I did not book the lady with the perpetual smile. When the former innkeeper called me back later that evening she said despite the No Dog policy she often allowed dogs. I have a full house tonight and a guest who is allergic to feathers. He could also be allergic to dogs but didn’t mention that because he must have seen the No Dog policy on the website. My husband is also allergic to dogs.
How do I de-dog a room after the pet owner leaves? Should they pay extra for the additional cleaning? Is there a set of standards the hotel industry has for cleaning rooms pets have visited? Do those apply to a nine room bed and breakfast?
Friends would bring their dogs to our house in New Hampshire without even asking. The dogs would scare the hell out of my cat, Jenny, who would run in the barn and hide, sleeping out there all night. This was my house and Jenny’s house too. It seems a lot of people work on the premise of bringing the dog along with the intention of asking for forgiveness after the fact instead of asking for permission and having to deal with the possibility of no.
I gave my character Sam, in Life Is All This, this character trait, or if you’re a dog lover you might see it as a flaw. He’s a guy who doesn’t understand the deep need to own a dog and the expectation that everyone else is going to love your dog. I worry sometimes that readers will judge Sam because of his opinion on dogs. There are certain readers who don’t like characters with opinions. That’s their problem, not mine.
But now I am worried about this situation I inadvertently find myself dealing with. The lady who was told by me she couldn’t bring her dog is most likely going to run into Our Lady of the Perpetual Smile’s dog and I will be in deep shit.
Over the course of the weekend, we discover the family with the dog is visiting their youngest daughter who is in a rehab house nearby. What type of rehabilitation she is receiving is never mentioned but this news makes me rethink the forced smile.
We also find out the woman who couldn’t sleep without her dog spent the night at her friend’s house. Her husband, who slept alone in the room at the Inn with the king size bed and fireplace jokingly told Rich she is “nuts about that dog”.
The man who has a feather allergy is also allergic to dogs. He and his wife thanked us for a lovely anniversary weekend and I am assuming they never ran into our four legged guest.
By the end of the weekend I do not know if the two dog ladies ever met. The poodle came to breakfast, but not at the same time as the woman whose dog was exiled to a friend’s house.
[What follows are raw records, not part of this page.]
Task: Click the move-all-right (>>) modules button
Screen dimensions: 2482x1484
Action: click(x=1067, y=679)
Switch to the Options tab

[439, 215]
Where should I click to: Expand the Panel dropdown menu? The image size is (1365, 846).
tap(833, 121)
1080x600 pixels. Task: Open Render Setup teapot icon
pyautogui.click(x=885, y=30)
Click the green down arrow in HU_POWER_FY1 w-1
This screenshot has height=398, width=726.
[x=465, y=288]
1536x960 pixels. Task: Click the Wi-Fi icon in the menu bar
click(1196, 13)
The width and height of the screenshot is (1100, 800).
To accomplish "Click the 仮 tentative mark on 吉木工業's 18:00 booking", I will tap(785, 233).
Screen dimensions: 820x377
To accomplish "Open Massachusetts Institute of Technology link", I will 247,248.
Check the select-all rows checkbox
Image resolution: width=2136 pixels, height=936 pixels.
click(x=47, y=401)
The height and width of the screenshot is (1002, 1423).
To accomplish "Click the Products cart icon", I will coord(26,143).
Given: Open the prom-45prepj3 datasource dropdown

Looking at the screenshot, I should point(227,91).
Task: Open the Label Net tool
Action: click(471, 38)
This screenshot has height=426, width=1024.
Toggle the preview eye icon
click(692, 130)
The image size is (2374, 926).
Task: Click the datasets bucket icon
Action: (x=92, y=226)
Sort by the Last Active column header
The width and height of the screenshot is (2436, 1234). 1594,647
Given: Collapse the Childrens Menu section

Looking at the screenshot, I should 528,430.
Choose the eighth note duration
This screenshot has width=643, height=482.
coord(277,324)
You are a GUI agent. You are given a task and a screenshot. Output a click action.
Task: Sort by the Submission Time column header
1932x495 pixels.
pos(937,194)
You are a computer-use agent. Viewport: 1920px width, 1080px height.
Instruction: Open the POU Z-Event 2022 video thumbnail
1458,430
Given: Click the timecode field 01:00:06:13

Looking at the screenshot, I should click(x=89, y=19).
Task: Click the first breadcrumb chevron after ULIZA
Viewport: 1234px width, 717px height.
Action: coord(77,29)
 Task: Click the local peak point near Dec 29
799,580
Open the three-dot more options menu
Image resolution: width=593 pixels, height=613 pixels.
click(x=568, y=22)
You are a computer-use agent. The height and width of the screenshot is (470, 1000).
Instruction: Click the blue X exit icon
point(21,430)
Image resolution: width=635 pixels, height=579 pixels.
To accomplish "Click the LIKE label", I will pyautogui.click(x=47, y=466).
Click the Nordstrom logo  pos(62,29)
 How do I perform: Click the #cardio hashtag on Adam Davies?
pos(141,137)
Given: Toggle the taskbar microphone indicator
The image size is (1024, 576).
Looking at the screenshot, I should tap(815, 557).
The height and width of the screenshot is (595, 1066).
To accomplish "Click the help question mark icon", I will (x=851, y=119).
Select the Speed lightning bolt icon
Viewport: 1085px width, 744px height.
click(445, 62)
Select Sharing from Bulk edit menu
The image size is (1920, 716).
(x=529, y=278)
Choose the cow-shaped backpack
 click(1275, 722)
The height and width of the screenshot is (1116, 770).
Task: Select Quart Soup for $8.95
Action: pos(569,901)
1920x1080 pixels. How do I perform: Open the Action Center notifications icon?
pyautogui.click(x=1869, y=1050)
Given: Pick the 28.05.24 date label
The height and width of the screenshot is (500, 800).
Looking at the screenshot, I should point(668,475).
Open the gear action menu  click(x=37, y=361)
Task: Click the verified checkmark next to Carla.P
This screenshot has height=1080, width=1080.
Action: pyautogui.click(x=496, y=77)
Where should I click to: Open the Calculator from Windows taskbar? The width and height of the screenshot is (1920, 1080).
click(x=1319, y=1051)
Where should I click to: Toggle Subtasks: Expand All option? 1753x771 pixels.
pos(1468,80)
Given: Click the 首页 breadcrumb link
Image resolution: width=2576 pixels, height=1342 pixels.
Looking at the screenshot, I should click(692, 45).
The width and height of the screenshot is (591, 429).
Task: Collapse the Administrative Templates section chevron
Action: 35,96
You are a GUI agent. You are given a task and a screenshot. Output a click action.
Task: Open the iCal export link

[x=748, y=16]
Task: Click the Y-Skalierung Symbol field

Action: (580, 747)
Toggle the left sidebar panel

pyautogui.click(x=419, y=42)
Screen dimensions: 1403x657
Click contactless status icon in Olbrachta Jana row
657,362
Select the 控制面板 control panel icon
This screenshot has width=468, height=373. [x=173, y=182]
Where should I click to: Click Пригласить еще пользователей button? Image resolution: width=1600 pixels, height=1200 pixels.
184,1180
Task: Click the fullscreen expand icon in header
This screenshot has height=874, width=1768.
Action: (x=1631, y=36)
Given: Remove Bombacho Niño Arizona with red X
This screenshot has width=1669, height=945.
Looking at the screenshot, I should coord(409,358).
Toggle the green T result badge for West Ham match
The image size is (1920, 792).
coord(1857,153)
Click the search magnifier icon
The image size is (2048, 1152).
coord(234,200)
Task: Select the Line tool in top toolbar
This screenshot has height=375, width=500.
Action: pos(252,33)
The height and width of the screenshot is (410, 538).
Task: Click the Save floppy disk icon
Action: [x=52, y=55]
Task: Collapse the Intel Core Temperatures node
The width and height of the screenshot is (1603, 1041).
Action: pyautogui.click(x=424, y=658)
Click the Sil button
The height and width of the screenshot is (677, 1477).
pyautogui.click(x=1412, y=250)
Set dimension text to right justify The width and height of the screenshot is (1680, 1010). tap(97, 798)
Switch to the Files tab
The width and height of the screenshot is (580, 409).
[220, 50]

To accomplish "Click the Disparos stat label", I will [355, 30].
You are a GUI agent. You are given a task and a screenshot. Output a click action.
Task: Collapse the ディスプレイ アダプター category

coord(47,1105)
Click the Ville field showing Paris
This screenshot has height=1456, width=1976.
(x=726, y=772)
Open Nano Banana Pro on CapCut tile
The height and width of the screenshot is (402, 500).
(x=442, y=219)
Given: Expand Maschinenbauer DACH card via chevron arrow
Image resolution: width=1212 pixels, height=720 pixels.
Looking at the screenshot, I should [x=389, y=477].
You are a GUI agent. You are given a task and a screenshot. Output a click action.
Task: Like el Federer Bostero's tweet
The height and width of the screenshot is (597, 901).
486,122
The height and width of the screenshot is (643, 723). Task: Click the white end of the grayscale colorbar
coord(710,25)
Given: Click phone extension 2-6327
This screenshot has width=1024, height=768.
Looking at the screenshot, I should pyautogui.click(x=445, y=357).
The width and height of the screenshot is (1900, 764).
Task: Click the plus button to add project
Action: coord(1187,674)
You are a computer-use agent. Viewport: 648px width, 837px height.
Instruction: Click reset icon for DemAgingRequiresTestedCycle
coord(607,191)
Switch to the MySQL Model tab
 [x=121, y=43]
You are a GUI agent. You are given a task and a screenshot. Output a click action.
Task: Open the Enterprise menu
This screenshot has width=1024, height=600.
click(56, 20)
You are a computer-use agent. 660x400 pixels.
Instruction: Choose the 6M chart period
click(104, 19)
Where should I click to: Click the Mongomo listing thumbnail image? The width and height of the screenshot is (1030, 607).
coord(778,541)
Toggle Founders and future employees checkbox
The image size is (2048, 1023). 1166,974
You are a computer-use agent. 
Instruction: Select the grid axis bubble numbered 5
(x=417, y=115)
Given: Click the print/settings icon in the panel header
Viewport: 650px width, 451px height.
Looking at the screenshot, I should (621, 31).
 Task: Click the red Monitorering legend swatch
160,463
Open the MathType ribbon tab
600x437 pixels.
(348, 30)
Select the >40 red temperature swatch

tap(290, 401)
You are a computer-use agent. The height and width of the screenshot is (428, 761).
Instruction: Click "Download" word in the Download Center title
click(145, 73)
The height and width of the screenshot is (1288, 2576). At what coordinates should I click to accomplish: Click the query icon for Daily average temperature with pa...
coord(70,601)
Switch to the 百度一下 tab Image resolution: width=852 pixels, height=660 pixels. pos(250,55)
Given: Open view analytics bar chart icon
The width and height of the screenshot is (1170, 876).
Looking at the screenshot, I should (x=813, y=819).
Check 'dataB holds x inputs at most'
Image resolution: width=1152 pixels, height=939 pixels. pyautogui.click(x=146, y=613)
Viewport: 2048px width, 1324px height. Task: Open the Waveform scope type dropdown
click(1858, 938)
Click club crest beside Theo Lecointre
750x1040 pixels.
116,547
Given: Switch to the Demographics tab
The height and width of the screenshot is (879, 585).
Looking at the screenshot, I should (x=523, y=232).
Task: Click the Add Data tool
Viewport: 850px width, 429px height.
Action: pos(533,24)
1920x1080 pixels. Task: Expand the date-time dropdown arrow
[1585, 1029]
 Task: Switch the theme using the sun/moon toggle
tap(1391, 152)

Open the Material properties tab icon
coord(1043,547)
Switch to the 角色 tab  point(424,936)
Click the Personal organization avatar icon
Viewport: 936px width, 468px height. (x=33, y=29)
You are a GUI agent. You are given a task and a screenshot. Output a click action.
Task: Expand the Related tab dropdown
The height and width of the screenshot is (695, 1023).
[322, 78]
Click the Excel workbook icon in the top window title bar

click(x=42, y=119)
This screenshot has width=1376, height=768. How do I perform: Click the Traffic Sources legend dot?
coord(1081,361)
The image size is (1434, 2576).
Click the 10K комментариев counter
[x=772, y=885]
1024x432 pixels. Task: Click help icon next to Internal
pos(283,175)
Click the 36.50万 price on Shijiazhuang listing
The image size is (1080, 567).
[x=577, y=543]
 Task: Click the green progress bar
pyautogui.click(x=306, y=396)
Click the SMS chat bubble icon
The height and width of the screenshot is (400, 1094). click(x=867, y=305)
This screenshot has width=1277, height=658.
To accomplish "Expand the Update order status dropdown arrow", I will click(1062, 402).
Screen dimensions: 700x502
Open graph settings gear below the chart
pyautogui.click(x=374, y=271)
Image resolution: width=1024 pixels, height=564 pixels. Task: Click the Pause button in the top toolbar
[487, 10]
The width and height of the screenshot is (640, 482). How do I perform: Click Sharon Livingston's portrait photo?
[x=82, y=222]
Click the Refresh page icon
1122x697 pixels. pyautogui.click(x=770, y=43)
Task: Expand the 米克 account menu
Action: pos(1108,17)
After the poodle’s family loaded their bikes back onto their SUV, Rich explained that although the former innkeeper allowed them to bring their dog, the Inn does have a No Dog policy and we are the new sheriffs in town so we will be honoring the policy going forward. Well, he actually didn’t call us the new sheriffs but you get the drift.
The husband replied, “Well then, we won’t be coming back.” A few minutes later, leaving through the front door, he shouted again, “We won’t be coming back.”
I remind myself you can’t please all the people all the time, and if you are, you’re doing something wrong but you may never know what is right.
Our resident backyard cat admiring the garden.